In 2025, Leith participated in the sixth series of The Masked Singer as "Pegasus". She was eliminated in the second episode.

==Personal life==
Leith holds dual South African and British citizenship.

===Family===
Leith was married to property developer and author Rayne Kruger from 1974 until his death aged 80 in December 2002. The couple had two children, a son and a daughter. Their daughter, Li-Da Kruger (a Cambodian adoptee), is a filmmaker. Their son, Danny Kruger, was a speechwriter and adviser to David Cameron, and is the MP for the constituency of East Wiltshire for Reform UK, having defected from the Conservative Party on 15 September 2025.

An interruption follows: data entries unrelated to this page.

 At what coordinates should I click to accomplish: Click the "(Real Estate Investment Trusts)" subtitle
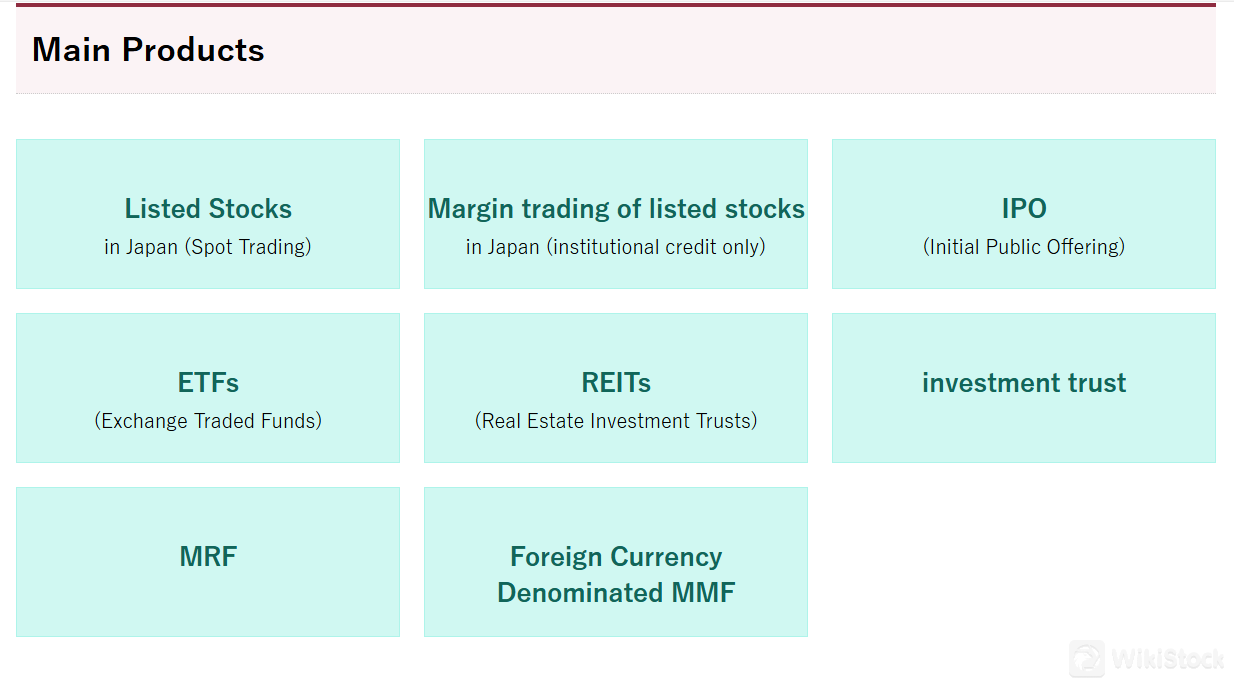click(x=616, y=421)
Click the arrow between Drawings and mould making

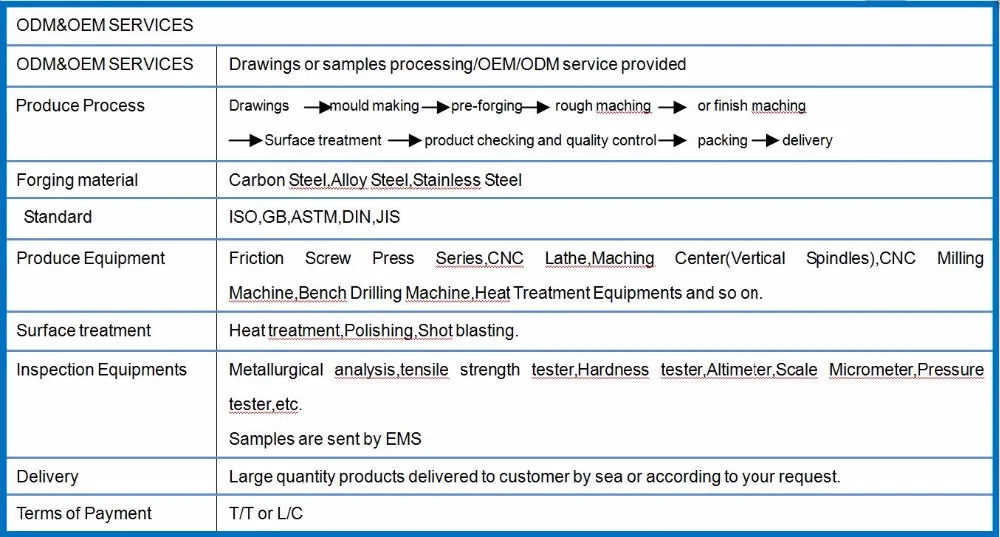(317, 108)
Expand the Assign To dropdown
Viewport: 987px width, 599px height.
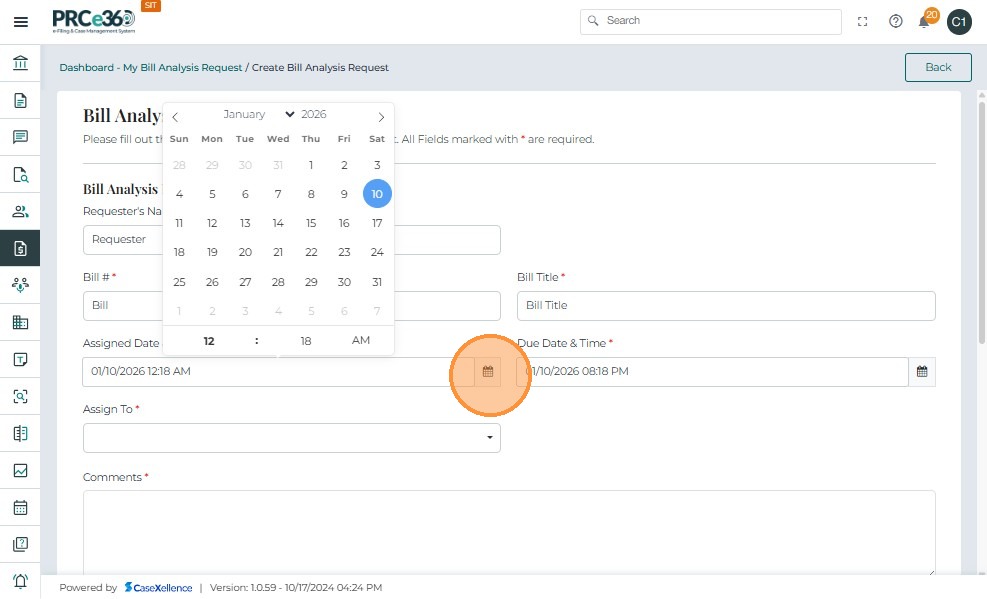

In October 2016, Leith married John Playfair, a retired clothes designer; the couple originally lived apart in separate homes, but have subsequently built a house together in Moreton-in-Marsh, Gloucestershire, where they both live.

Leith's brother, ex-restaurateur James Leith, is married to the biographer Penny Junor.

==Political views==
Leith voted for Brexit, saying she "dithered and dithered for ages because there were really good arguments on both sides".

In May 2020, Leith expressed support for the breach of the COVID-19 lockdown by Dominic Cummings and his wife Mary Wakefield, whom her son described as "old friends".

===Campaigning for assisted dying===
Leith's other brother, David, who had worked for the RAF and also for Prue Leith's Good Food, died from bone cancer in 2012, aged 74, in conditions described by her as "absolute agony". After his death, Leith started campaigning for making assisted dying legal in Britain. In 2023, she filmed a documentary for Channel 4 with her son Danny, who has opposite views on the subject. She is a Patron of Dignity in Dying and, in 2023, spoke in Parliament on the subject.

==Honours==

Leith holds thirteen honorary degrees or fellowships from British universities.

She was appointed an Officer of the Order of the British Empire (OBE) in 1989, a Commander of the Order of the British Empire (CBE) in the 2010 Birthday Honours and a Dame Commander of the Order of the British Empire (DBE) in the 2021 Birthday Honours for services to food, broadcasting and charity.

She received the Veuve Clicquot Business Woman of the Year Award in 1990.